Список заданий:
**1)** По исходному тексту ответьте на вопросы, обозначая ответы так же, как вопросы:
(а) Примерно в каком возрасте, как говорят, дети начинают удерживать в психике амбивалентные эмоции?
(б) Какая мысль теперь всегда сопровождает моменты очень яркого счастья?
(в) Какая мысль не заставляет сейчас сесть за ноутбук?
**2)** Переведите на английский язык предложение из исходного текста: «И даже мысль о том, что мне нужно работать, не заставляет меня сейчас сесть за ноутбук».

Исходный текст:

——

Говорят, что дети начинают удерживать в психике амбивалентные эмоции примерно в семь лет. Говорят… Пожалуй, по-настоящему понимают, что такое амбивалентные эмоции, только те, кто сами столкнулись с Очень Большой Потерей.
Теперь уже всегда в моменты очень яркого счастья меня сопровождает мысль, нет, щемящее чувство: «А папа этого не видит».
Теперь уже всегда в моменты очень давящего горя меня сопровождает такое же щемящее чувство: «Но, чёрт побери, как красиво, что я всё это могу видеть и переживать».
Теперь…
Теперь я еду в такси и смотрю за окно. Три часа. И даже мысль о том, что мне нужно работать, не заставляет меня сейчас сесть за ноутбук. Всё потом. И этот текст я напишу потом. Сейчас – драгоценные три часа, чтобы смотреть. Пытаться насмотреться на эту жизнь, упиваясь благодарностью за то, что я – сегодня – могу это видеть; понимая, что никогда не насмотрюсь. Буду глотать её, как глотает воздух человек, только что вышедший из пожара, как глотает куски хлеба умирающий от голода, не чувствуя насыщения.

——

Предоставленные данные:
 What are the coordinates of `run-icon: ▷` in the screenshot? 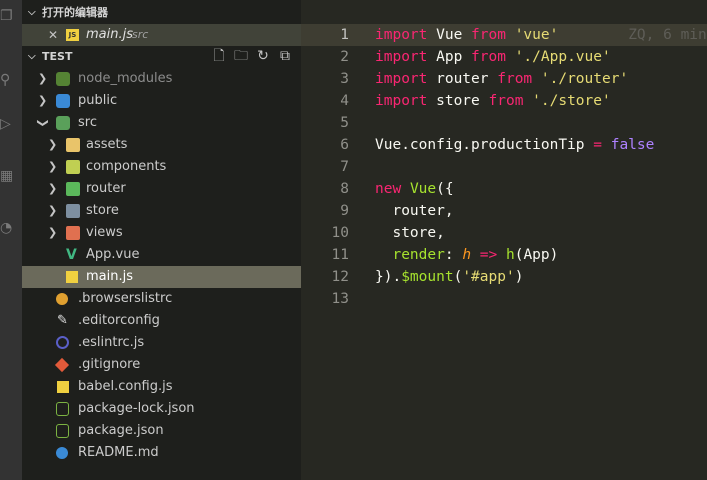 It's located at (6, 124).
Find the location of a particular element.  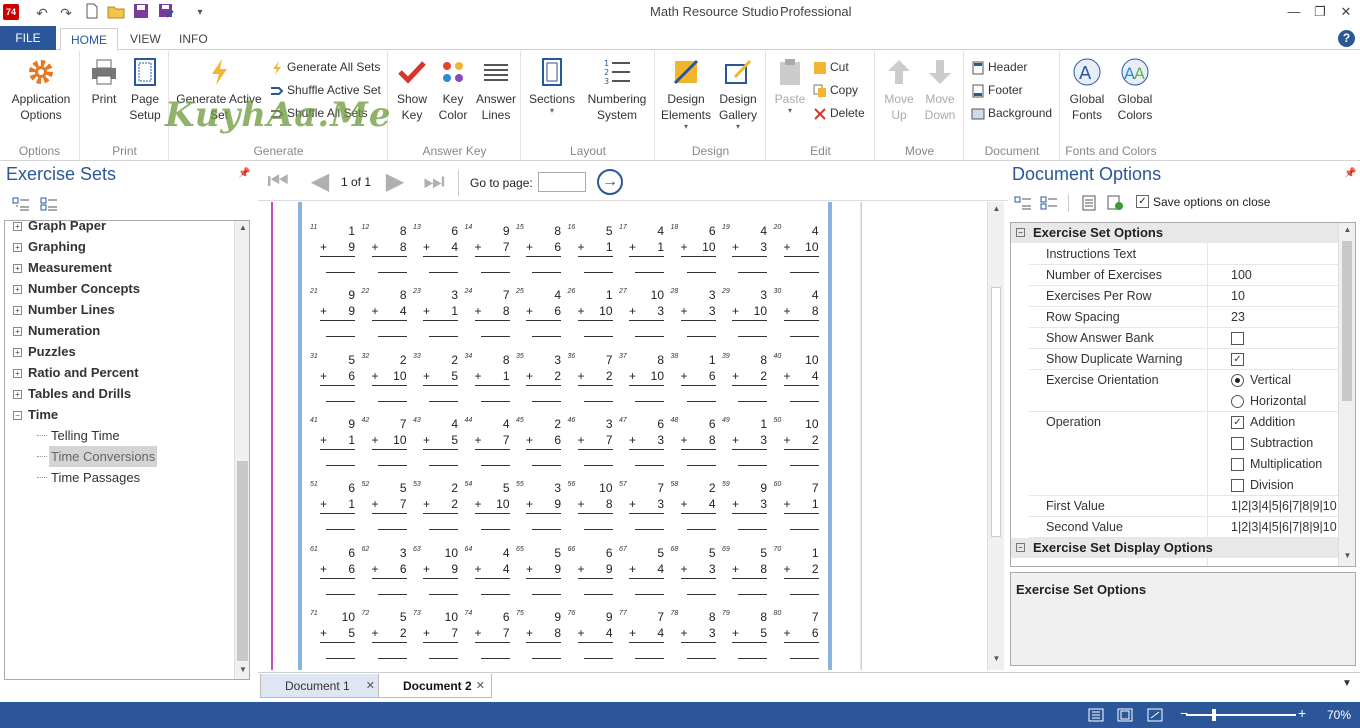

tree-folder-item: + Numeration is located at coordinates (56, 330).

——

Ответы по заданиям:
**1)**
(а) Примерно в семь лет.
(б) «А папа этого не видит».
(в) Мысль о том, что нужно работать.

**2)** And even the thought that I need to work doesn't make me sit down at my laptop right now.